Le plusvalenze imponibili derivanti dalla cessione da parte dell'erede di partecipazioni societarie parzialmente rideterminate dalla madre prima del decesso, si calcolano assumendo come costo di partecipazione rilevante quello rivalutato dal genitore, a condizione che le quote siano state ereditate nel periodo di soppressione dell'imposta di successione. Se il pagamento è diluito in più anni, la plusvalenza sulla prima tranche si determina tenendo conto delle somme percepite in quel periodo d'imposta e del fatto che la partecipazione ceduta era stata rideterminata solo in parte.

Questo, in estrema sintesi, il contenuto della risoluzione n. 158/E del 17 aprile, con cui l'agenzia delle Entrate risponde all'interpello di una figlia che ha ceduto la sua quota di partecipazione societaria ereditata e che chiede chiarimenti sulla corretta determinazione della plusvalenza imponibile derivante dalla vendita delle partecipazioni.

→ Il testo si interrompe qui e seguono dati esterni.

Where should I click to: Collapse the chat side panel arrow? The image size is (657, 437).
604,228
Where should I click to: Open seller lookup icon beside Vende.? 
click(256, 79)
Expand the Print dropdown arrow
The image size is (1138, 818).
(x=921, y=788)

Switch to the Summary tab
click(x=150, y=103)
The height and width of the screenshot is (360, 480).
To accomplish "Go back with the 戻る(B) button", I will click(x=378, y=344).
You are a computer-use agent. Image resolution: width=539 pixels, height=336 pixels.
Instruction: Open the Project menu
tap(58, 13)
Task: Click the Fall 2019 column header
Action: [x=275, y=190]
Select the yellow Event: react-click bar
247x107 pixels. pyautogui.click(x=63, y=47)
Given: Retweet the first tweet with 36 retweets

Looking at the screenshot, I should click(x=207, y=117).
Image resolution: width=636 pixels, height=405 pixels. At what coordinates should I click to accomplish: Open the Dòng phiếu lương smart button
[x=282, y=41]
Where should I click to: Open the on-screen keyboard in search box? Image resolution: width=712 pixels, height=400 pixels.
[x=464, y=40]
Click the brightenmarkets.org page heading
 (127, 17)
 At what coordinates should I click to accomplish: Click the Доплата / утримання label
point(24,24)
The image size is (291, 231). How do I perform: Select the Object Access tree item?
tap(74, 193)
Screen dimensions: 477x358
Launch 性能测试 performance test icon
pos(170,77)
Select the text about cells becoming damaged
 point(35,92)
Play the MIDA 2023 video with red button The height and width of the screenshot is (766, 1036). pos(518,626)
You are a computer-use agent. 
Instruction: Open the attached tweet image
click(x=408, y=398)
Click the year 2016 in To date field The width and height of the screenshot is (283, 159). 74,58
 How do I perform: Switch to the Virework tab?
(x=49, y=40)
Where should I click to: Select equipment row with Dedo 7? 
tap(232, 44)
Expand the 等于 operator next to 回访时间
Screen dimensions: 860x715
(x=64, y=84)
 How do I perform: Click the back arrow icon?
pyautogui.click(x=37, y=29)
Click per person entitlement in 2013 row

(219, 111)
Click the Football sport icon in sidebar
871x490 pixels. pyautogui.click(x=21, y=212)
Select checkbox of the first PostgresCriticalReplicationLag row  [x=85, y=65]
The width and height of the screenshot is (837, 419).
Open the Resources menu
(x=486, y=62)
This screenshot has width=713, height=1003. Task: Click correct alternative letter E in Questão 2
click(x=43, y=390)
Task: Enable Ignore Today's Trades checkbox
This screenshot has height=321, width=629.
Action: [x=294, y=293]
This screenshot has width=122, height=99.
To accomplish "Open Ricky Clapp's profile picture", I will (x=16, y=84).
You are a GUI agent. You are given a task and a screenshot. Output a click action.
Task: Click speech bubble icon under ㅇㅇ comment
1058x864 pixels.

L'Agenzia, nel formulare il parere, si sofferma su un dettaglio temporale: la data di decesso della madre dell'istante. In quel periodo, infatti, ricadente nel settembre 2006, era stata già soppressa l'imposta di successione. Questo elemento è determinante nel caso in esame perché permette alla contribuente di assumere come costo della partecipazione, rilevante ai fini del calcolo la plusvalenza, il valore dello stesso così come rideterminato dalla madre ancora in vita. Quest'ultima, infatti, nel 2003 aveva provveduto alla rivalutazione del valore di una parte della quota posseduta, previo pagamento dell'imposta sostitutiva ad hoc, così come previsto dall'articolo 5 della legge 448/2001.

Le Entrate si focalizzano sul periodo di apertura della successione, perchè avviene in un lasso temporale in cui l'imposta in questione non è in vigore, consentendo così di uscire fuori dai paletti normativi fissati dal Tuir, secondo cui si deve assumere come costo "il valore definito, o, in mancanza, quello dichiarato agli effetti dell'imposta di successione".

L'Agenzia si allinea così all'ipotesi prospettata dall'istante, per porre poi l'accento su una seconda variabile temporale da considerare nel calcolo delle plusvalenze: la dilazione dei versamenti nel tempo. Il pagamento del corrispettivo derivante dalla cessione, infatti, è pattuito in due tranche, ricadendo così in due periodi d'imposta diversi: la prima nel 2007, all'atto d'acquisto, e la seconda entro il 2016.

In questo caso la plusvalenza, intesa come la differenza tra il corrispettivo percepito e il valore d'acquisto soggetto a tassazione, si calcola ex lege in proporzione alla quota del corrispettivo ricevuto in quel determinato periodo d'imposta.

Ne deriva che il costo della partecipazione rilevante per determinare la plusvalenza che concorre al reddito nel 2007 deve essere calcolato non sul valore totale d'acquisto, ma soltanto sulla tranche ricevuta in quell'anno di imposta. Nel caso in oggetto, il corrispettivo percepito nel 2007 è di 500 mila euro, pari al 77 per cento circa di quello complessivo, che ammonta a 650 mila euro.

L'Agenzia precisa che alla variabile della "diluizione dei pagamenti" se ne somma un'altra, altrettanto decisiva nel calcolo che l'istante deve effettuare. La partecipazione ereditata e ceduta si compone, infatti, di una parte il cui costo è stato rideterminato e di una restante quota che non ha subito rivalutazione ed è rimasta tale dal momento di costituzione della società.

In ragione di questi presupposti condizionanti il calcolo, le Entrate chiariscono che la plusvalenza imponibile relativa alla prima rata di pagamento si deve determinare non soltanto con riferimento al 77 per cento del costo della partecipazione rivalutato, ma anche sommando alla cifra ottenuta la stessa percentuale, dunque il 77 per cento, del costo della partecipazione non rideterminato.

Lo stesso vale per la plusvalenza relativa alla seconda tranche, in cui si dovrà tener conto delle restanti quote di costo della partecipazione.